Des adolescents inspirés par l’Etat islamique (EI) prévoyaient de mener une attaque terroriste majeure à Melbourne la semaine prochaine, selon la police australienne. L’attentat aurait eu lieu à l’occasion du 100e anniversaire du débarquement des troupes australiennes à Gallipoli lors de la Première Guerre mondiale.

Cinq jeunes hommes âgés de 18 et 19 ans et originaires de la banlieue de Melbourne ont été interpellés lors d’une opération qui a mobilisé quelque 200 policiers dans le cadre d’une enquête d’un mois. Des responsables policiers ont indiqué être certains que la menace terroriste présentée par les jeunes gens, qui entendaient s’en prendre à des représentants de la loi, avait été maîtrisée.

Deux des adolescents sont soupçonnés de terrorisme et un troisième a été appréhendé pour détention d’armes.
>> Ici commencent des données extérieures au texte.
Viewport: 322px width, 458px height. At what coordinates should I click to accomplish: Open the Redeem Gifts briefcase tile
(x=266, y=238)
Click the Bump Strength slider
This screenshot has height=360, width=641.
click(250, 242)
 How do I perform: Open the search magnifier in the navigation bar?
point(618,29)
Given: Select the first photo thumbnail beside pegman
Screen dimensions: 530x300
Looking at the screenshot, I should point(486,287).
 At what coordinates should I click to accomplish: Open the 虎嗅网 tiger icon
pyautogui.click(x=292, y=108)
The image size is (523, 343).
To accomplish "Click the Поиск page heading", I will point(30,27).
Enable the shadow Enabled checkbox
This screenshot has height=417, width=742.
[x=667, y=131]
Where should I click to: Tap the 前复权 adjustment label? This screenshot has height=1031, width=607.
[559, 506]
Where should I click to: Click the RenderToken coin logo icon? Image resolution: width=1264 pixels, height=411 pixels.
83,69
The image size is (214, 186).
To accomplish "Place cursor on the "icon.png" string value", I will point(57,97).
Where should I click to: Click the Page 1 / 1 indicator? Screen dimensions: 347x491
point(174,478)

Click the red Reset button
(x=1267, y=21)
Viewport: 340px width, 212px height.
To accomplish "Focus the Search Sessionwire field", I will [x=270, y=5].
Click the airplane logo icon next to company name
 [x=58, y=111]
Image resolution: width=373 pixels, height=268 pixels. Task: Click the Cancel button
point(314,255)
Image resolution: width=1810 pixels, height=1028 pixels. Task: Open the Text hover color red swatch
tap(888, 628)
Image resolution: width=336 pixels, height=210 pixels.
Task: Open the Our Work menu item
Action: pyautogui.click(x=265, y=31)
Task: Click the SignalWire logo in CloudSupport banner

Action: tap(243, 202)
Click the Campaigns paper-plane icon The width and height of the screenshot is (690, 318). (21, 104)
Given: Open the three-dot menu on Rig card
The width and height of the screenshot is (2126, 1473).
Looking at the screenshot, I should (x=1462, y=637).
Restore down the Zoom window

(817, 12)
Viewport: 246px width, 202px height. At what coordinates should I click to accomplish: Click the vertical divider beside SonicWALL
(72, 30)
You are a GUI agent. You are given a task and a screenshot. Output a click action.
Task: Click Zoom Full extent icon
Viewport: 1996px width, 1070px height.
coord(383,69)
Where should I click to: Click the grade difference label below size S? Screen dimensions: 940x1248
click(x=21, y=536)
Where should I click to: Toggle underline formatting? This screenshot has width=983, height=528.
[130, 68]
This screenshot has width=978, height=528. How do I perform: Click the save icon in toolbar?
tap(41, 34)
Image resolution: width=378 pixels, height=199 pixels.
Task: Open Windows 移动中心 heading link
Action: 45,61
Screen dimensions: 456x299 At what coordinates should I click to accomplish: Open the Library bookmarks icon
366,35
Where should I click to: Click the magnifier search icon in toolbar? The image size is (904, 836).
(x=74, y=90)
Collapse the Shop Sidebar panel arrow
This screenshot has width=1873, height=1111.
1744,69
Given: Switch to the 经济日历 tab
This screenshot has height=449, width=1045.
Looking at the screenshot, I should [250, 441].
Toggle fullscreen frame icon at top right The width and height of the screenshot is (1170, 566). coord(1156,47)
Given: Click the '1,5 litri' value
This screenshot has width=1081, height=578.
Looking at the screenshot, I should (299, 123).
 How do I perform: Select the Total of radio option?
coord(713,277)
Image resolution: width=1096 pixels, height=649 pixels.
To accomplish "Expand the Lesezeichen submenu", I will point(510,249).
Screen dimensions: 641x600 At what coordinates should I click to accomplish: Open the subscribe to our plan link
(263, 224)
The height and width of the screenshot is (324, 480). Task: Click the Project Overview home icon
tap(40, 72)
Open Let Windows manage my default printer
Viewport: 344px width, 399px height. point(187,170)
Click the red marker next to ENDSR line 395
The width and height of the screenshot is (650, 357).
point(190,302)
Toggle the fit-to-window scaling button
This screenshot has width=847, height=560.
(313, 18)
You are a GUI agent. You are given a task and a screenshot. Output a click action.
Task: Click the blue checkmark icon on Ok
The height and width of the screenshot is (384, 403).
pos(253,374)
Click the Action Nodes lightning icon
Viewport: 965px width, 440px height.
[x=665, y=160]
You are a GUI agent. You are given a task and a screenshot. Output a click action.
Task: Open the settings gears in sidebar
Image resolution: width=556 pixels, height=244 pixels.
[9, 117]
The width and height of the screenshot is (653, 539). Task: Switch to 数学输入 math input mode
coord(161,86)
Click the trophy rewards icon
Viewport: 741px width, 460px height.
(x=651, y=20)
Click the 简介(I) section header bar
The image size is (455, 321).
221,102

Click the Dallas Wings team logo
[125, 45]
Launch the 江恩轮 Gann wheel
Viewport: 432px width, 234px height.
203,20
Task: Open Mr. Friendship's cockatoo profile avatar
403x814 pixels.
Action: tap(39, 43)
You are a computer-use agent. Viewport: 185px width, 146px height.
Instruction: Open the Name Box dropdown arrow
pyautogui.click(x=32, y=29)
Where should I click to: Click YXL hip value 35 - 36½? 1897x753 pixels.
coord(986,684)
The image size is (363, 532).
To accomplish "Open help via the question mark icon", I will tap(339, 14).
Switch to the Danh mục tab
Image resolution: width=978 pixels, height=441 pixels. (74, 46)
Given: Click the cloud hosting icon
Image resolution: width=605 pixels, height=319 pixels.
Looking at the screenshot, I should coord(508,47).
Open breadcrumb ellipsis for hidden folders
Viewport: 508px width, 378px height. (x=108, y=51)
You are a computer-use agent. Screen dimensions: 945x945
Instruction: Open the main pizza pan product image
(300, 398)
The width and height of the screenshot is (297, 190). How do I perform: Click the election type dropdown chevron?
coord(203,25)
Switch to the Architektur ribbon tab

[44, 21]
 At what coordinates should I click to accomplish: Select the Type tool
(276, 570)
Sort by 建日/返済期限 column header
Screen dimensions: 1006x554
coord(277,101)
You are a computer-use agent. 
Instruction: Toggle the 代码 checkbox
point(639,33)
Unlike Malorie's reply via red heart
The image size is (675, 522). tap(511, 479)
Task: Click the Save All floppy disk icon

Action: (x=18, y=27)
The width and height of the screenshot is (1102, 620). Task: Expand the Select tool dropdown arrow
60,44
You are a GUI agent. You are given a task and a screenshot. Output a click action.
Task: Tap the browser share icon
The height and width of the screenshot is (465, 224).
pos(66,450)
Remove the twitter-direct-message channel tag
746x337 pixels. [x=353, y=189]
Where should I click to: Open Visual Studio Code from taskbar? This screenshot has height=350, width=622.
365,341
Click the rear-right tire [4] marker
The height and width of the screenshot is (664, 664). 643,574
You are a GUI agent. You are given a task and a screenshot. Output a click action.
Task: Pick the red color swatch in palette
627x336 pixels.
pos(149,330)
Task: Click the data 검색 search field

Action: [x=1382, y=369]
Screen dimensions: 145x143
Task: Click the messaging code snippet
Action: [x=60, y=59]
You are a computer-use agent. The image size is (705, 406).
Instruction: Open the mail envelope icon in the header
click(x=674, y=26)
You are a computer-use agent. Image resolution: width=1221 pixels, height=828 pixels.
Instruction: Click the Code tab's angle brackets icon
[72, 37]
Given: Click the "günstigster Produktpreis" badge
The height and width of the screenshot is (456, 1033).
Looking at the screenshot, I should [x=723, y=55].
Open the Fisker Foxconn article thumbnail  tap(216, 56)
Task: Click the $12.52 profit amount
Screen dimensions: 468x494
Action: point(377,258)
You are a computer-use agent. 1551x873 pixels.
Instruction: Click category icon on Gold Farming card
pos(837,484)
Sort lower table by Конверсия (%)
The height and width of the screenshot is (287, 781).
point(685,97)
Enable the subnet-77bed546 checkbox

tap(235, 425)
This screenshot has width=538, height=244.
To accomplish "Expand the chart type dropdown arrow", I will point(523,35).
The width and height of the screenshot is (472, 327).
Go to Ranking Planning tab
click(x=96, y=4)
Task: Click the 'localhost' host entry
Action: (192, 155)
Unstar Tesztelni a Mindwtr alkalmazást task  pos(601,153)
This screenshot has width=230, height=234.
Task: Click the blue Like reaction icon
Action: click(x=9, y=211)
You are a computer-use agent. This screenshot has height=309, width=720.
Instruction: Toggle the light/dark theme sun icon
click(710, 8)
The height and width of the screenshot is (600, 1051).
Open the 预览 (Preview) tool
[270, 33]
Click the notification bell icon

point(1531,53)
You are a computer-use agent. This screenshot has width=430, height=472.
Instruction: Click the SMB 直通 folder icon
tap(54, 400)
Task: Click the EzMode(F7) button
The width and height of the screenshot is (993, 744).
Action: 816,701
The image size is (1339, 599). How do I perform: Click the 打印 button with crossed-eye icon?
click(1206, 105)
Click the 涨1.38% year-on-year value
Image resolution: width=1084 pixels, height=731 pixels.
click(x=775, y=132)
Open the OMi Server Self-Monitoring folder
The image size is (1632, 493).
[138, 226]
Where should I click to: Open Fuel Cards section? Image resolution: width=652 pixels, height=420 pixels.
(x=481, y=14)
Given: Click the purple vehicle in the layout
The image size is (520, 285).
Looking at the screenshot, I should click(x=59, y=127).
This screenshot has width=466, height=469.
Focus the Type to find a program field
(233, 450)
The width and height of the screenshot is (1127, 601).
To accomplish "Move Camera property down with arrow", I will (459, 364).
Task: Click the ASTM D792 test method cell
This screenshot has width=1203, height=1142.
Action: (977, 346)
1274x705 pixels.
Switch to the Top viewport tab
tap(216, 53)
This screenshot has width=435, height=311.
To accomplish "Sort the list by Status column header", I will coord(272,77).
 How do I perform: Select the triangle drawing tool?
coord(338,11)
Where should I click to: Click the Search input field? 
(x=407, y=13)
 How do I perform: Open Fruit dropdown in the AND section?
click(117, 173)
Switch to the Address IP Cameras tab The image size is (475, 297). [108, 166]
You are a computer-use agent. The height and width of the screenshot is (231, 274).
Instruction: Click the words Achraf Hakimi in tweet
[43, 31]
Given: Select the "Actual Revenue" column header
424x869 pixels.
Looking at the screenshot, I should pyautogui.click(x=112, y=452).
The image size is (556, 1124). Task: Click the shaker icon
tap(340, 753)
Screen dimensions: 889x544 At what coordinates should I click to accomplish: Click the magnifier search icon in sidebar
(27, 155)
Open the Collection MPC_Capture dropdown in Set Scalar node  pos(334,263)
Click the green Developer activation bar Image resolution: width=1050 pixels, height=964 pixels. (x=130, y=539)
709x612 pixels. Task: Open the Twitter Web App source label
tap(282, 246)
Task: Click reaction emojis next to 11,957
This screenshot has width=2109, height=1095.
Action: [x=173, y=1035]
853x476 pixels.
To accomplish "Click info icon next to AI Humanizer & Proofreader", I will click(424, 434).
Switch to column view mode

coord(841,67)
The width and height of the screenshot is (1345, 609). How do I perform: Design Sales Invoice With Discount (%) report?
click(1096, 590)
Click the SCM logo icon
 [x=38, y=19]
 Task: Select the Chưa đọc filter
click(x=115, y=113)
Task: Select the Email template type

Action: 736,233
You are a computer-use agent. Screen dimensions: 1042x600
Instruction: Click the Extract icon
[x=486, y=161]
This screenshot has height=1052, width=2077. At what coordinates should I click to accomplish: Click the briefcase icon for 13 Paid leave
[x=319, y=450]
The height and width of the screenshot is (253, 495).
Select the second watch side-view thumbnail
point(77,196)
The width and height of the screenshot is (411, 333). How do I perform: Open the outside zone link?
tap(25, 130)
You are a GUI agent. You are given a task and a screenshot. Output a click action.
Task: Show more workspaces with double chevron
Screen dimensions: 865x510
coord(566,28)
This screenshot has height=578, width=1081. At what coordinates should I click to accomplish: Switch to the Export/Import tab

Les deux autres ont été placés en détention et collaborent avec l’enquête de la police.

Des perquisitions ont été effectuées à Melbourne par une unité antiterroriste. Le préfet adjoint de la police fédérale australienne a précisé que les suspects s’inspiraient clairement de l’EI et qu’ils visaient les manifestations prévues à Melbourne pour le centenaire du débarquement de Gallipoli, le 25 avril.

Sanglante bataille

«L’ANZAC Day» est une journée symbolique importante célébrée en Australie et en Nouvelle-Zélande. Elle commémore la sanglante bataille de Gallipoli des Australiens et Néo-Zélandais contre l’armée ottomane en 1915, ainsi que l’engagement de troupes en France et en Belgique.

Plus de 60 000 soldats australiens et néo-zélandais ont participé au débarquement dans la péninsule de Gallipoli et 11 500 y ont péri. Les cérémonies de cette année revêtent une importance particulière au vu du 100e anniversaire.

Investigations poursuivies

La police, qui soupçonne les islamistes de l’EI de vouloir organiser une action spectaculaire à cette occasion, a indiqué que des perquisitions se poursuivaient à Melbourne et que les investigations continuaient.

L’Australie a relevé en septembre dernier le niveau de son alerte contre le terrorisme, à la suite en particulier du départ d’au moins 110 de ses ressortissants vers l’Irak et la Syrie pour combattre au sein de l’EI. Plus de 30 d’entre eux sont rentrés depuis.